In 1962, Brink's was acquired by Pittston, a coal company. Burlington Air Express was acquired in 1982. Brink's Home Security was started in 1983. Pittston sold off its coal assets in the 2000s and renamed the company Brink's. The home security unit was also spun off.

A significant portion of Brink's business is conducted internationally, with 82% of $3.9 billion in revenues earned outside the United States in 2013. The majority of Brink's consolidated revenues in 2013 was earned in operations located in nine countries, each contributing in excess of $100 million of revenues. The 2013 revenues from these countries totaled $3.0 billion or 79% of consolidated revenues. These operations, in declining order of revenues, were the U.S., France, Mexico, Brazil, Venezuela, Canada, Colombia, Argentina and the Netherlands.

In January 2012, Brink's acquired Kheops, SAS, a provider of logistics software and related services in France, for approximately $17 million.
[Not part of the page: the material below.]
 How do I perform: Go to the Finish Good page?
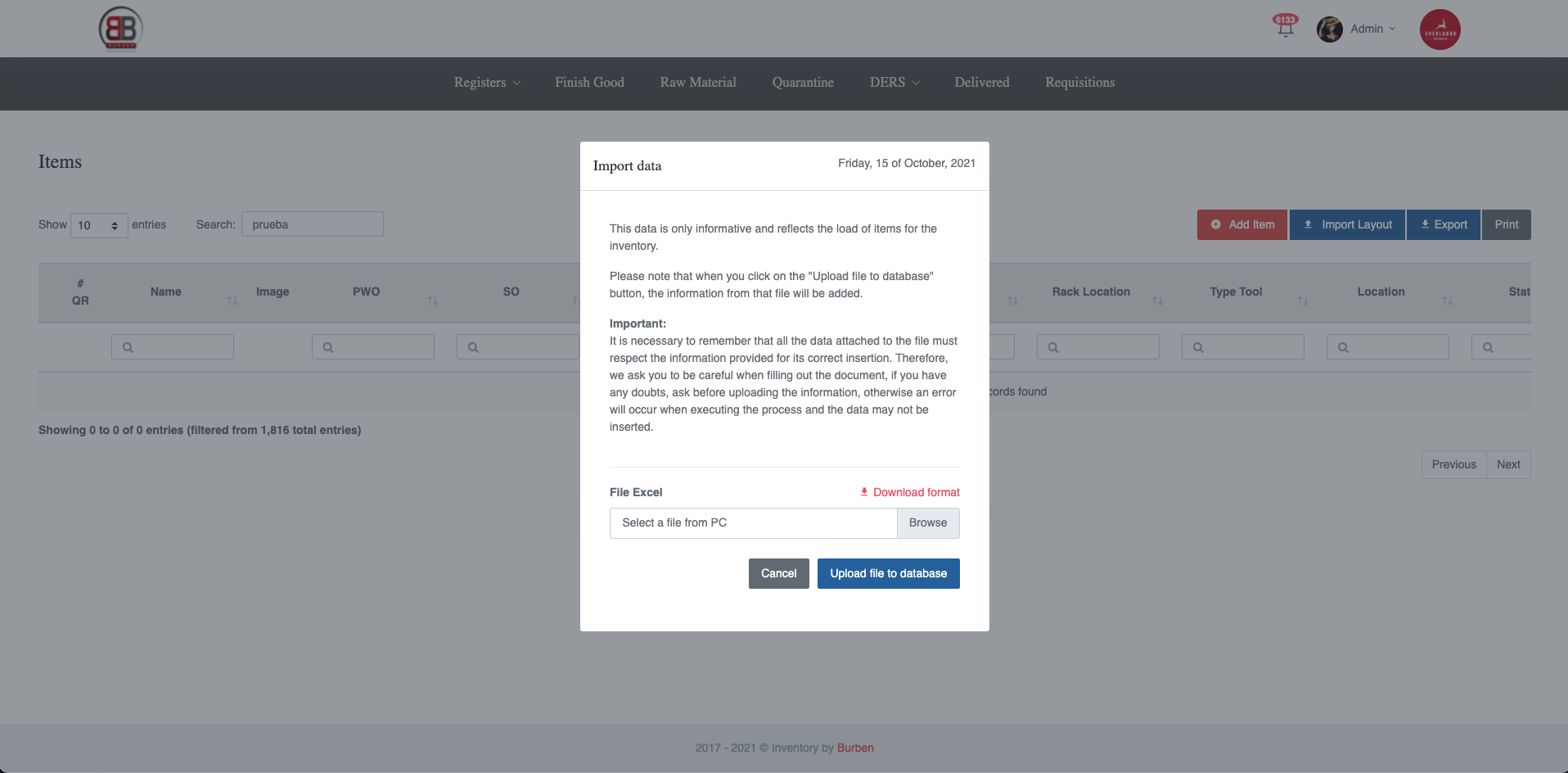coord(589,83)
This acquisition gave the company proprietary control of software used primarily in cash-in-transit and money processing operations in France.

On January 31, 2013, Brink's acquired Brazil-based Rede Transacoes Eletronicas Ltda. ("Redetrel") for approximately $26 million. Redetrel distributes electronic prepaid products, including mobile phone airtime, via a network of approximately 20,000 retail locations across Brazil. Redetrel's strong distribution network supplements Brink's existing payments business, ePago, which has operations in Brazil, Mexico, Colombia and Panama.
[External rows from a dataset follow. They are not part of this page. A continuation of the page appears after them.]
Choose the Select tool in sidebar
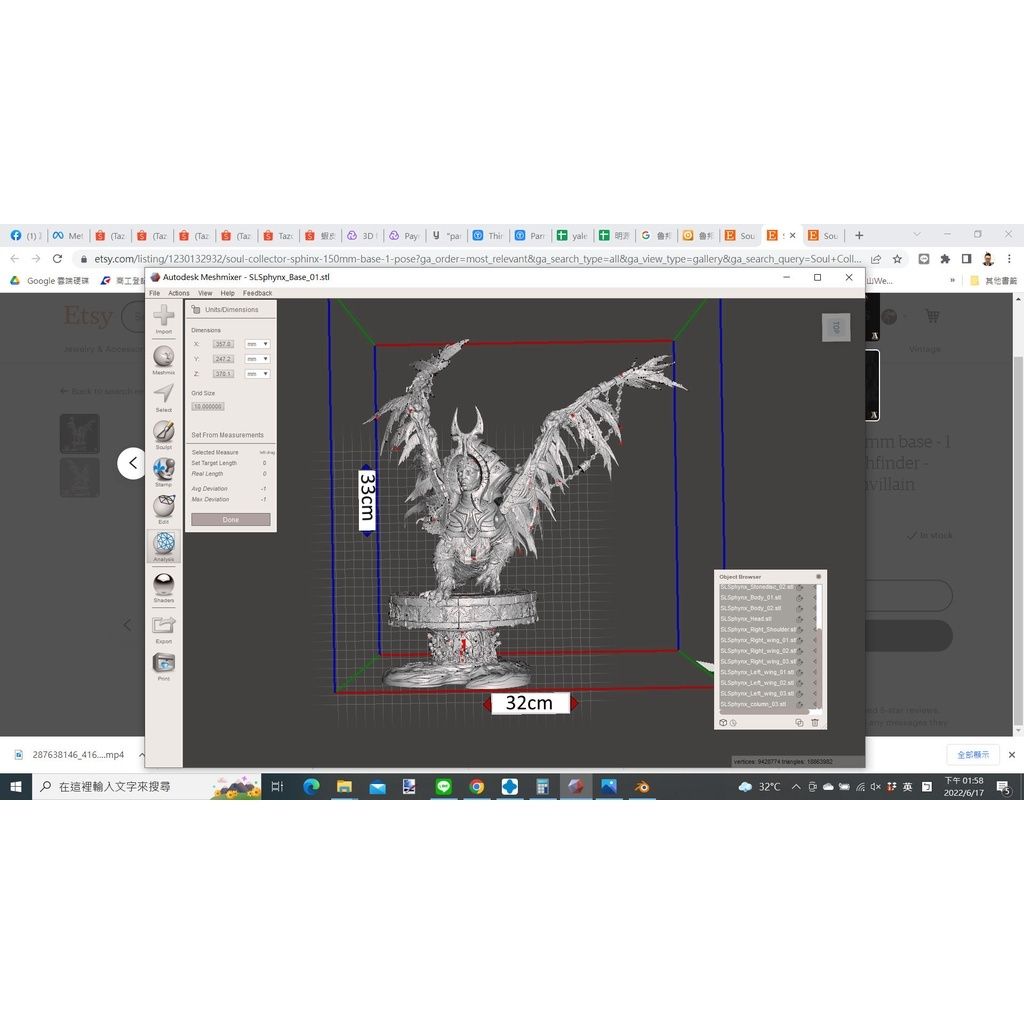This screenshot has width=1024, height=1024. tap(163, 395)
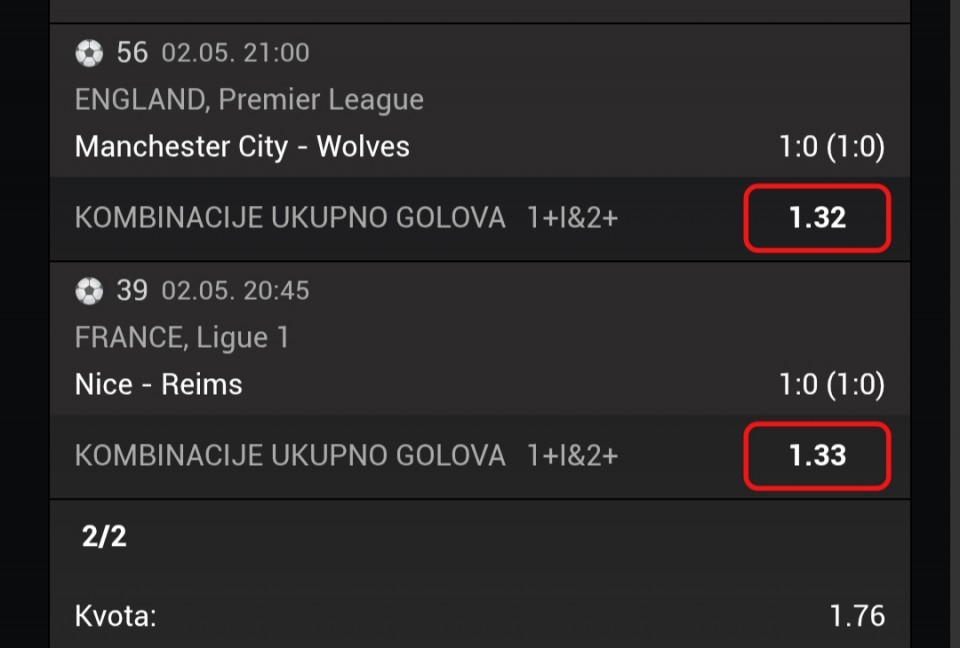960x648 pixels.
Task: Click the ENGLAND, Premier League label
Action: [x=249, y=100]
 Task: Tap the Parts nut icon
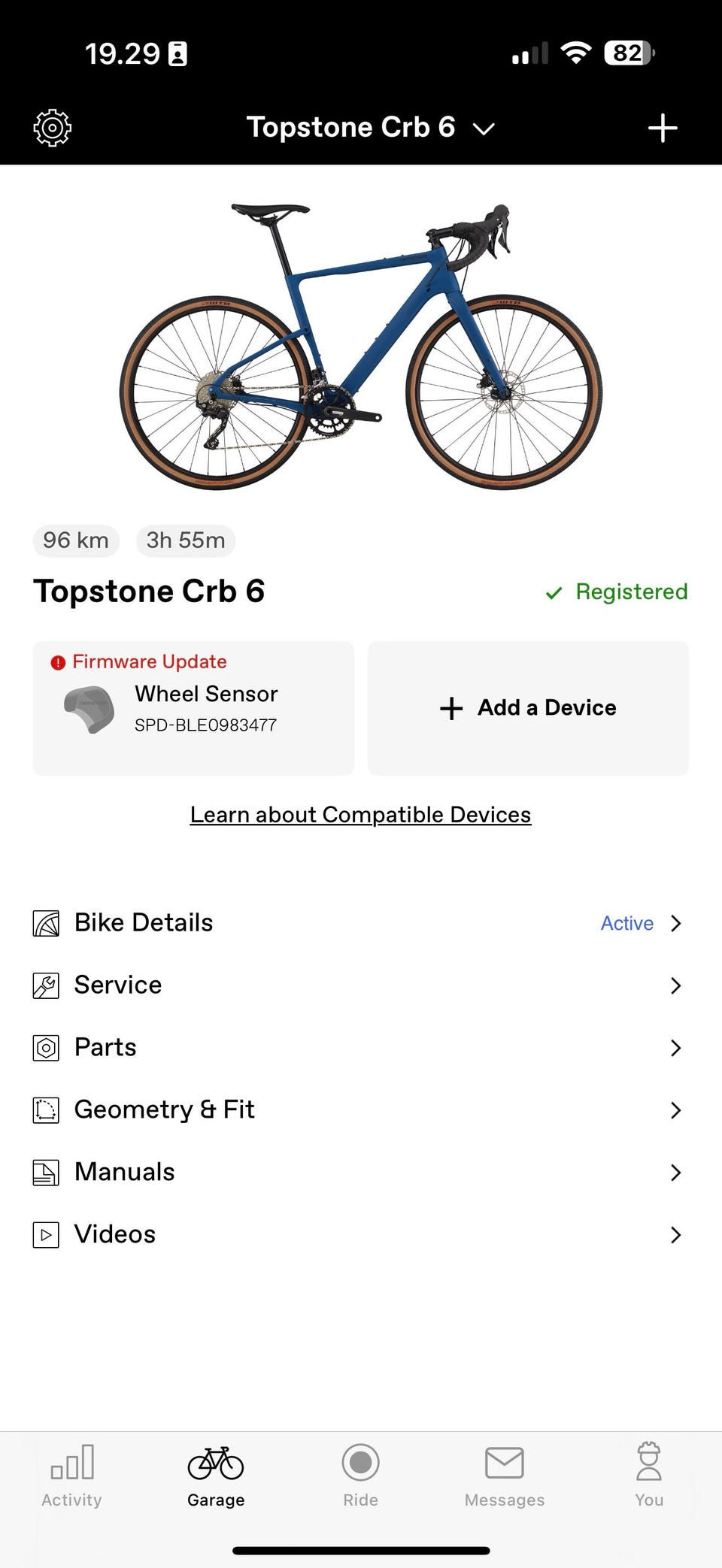[46, 1048]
Brink's sold one of its core operations, BAX Global, a shipping company for U.S. $1.1 billion to Deutsche Bahn on January 31, 2006. BAX Global used to be known as Burlington Air Express.

Discontinued operations 

In November 2010, Brink's former cash-in-transit (CIT) operations in Belgium filed for bankruptcy, after local union employees rejected a restructuring plan, and was placed in bankruptcy on February 2, 2011. Brink's deconsolidated the Belgium subsidiary in 2010. However in 2021 returned to Belgium and took over G4S's Cash Solutions division.

In 2012, Brink's agreed to sell its cash-in-transit operations in Germany and Poland, and event security operations in France, and the company completed the divestiture of its guarding operations in Morocco, in December 2012.

In May 2014, Brink's US decided to cease their cash-in-transit operations throughout Australia. Linfox Armaguard made an offer to purchase Brink's Australia's CIT operations, and Brink's is continuing their precious goods logistics business within Australia.

Brink's Home Security 

Brink's had a business line in home security named Brink's Home Security which accounted for 15% of Brink's revenue in 2008; it decided that year to spin the business off into a separate publicly traded company in order to focus on its other businesses. The company rebranded as Broadview in 2009 with a massive advertising campaign. Broadview was acquired and merged into The ADT Corporation in 2010.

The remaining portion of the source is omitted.